→ **Aufgaben**:
1. Geben Sie aus dem Seitenauszug den Abschnitt wörtlich wieder, beginnend bei „Dies regelt die“ und endend bei „nicht ohne Kostenfolgen.“.
2. Nennen Sie alle Personen und Personengruppen, die im Seitenauszug mit einem Nomen bezeichnet werden, in der Reihenfolge ihres ersten Auftretens.

→ **Seitenauszug**:

>>>>

Dies regelt die zurückgewiesene Vorlage meiner Ansicht nach falsch. Der Bildungsdirektor kennt die Verhältnisse an der Basis nicht. Viele Erziehungsberechtigte erfahren heute gar nicht, dass ihre Kinder in ein Förderungsprogramm gesteckt werden. Schreibt heute ein Erstklässler nur schon eine Zahl seitenverkehrt, beginnen Pädagogen einzuschreiten – ohne dies den Eltern überhaupt mitzuteilen. Mit einer kurzen Mitteilung würden die Eltern vielleicht mit dem Kind entsprechend üben, und das Problem löste sich von selber. Auch wenn wirklich Fördermassnahmen nötig werden: Sobald Eltern mit der Massnahme nicht einverstanden sind, kommen sie in den Clinch und fühlen sich ohnmächtig. Dies bleibt nicht ohne Kostenfolgen.

<<<<

→ **Angezeigte Datensätze**:
>>>>

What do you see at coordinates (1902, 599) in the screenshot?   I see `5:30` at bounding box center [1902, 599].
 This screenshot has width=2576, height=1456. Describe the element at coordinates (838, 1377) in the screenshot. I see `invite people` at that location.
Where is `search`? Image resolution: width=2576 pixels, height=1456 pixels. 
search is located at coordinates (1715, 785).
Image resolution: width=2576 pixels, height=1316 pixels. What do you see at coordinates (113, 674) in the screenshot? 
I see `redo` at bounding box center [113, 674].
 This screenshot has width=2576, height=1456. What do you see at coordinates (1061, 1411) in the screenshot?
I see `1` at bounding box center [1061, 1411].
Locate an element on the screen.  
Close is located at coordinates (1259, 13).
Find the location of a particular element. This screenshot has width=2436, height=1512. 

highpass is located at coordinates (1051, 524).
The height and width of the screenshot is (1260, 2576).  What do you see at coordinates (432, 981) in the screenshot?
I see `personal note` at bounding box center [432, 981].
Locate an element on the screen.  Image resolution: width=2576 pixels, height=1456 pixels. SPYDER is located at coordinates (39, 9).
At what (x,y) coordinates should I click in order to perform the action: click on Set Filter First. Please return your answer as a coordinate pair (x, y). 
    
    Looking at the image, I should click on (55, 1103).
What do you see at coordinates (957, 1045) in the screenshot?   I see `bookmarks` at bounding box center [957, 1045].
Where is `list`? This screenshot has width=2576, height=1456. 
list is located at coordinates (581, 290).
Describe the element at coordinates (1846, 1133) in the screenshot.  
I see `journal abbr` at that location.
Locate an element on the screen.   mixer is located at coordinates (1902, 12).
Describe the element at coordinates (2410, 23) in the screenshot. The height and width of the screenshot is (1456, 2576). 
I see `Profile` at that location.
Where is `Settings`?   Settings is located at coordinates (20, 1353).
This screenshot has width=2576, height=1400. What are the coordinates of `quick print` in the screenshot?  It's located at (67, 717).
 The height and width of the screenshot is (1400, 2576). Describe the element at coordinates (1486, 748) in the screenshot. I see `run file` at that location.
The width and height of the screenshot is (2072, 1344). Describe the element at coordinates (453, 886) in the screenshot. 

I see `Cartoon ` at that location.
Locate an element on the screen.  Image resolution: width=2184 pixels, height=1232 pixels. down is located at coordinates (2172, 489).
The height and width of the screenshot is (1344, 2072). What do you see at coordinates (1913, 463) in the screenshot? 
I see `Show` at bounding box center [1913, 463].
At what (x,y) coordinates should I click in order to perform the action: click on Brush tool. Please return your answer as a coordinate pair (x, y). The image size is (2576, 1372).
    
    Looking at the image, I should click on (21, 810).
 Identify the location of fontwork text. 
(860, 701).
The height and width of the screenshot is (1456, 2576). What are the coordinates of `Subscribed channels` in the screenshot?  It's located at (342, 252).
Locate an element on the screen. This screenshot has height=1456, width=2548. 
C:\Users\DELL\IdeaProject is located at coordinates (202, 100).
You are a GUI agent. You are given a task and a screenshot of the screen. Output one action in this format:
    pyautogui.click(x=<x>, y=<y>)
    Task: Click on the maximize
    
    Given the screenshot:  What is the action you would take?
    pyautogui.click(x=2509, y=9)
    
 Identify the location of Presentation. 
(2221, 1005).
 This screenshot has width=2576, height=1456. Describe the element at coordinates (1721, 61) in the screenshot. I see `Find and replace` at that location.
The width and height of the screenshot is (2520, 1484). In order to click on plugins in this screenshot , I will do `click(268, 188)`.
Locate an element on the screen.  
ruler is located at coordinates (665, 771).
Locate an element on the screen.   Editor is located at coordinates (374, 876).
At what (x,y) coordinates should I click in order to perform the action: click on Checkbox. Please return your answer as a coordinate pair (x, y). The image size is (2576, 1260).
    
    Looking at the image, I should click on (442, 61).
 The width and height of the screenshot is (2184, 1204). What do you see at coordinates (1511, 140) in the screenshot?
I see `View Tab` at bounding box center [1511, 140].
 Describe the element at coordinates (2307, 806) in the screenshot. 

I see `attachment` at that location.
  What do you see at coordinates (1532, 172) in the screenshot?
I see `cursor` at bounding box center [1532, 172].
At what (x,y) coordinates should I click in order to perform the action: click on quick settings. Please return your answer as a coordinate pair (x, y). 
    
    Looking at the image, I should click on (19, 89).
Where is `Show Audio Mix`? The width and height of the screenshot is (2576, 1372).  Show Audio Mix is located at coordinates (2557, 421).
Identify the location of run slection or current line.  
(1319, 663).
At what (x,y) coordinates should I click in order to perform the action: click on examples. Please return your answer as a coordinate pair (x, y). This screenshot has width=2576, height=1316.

<<<<

→ **Antworten**:
1.
Dies regelt die zurückgewiesene Vorlage meiner Ansicht nach falsch. Der Bildungsdirektor kennt die Verhältnisse an der Basis nicht. Viele Erziehungsberechtigte erfahren heute gar nicht, dass ihre Kinder in ein Förderungsprogramm gesteckt werden. Schreibt heute ein Erstklässler nur schon eine Zahl seitenverkehrt, beginnen Pädagogen einzuschreiten – ohne dies den Eltern überhaupt mitzuteilen. Mit einer kurzen Mitteilung würden die Eltern vielleicht mit dem Kind entsprechend üben, und das Problem löste sich von selber. Auch wenn wirklich Fördermassnahmen nötig werden: Sobald Eltern mit der Massnahme nicht einverstanden sind, kommen sie in den Clinch und fühlen sich ohnmächtig. Dies bleibt nicht ohne Kostenfolgen.

2. Bildungsdirektor, Erziehungsberechtigte, Kinder, Erstklässler, Pädagogen, Eltern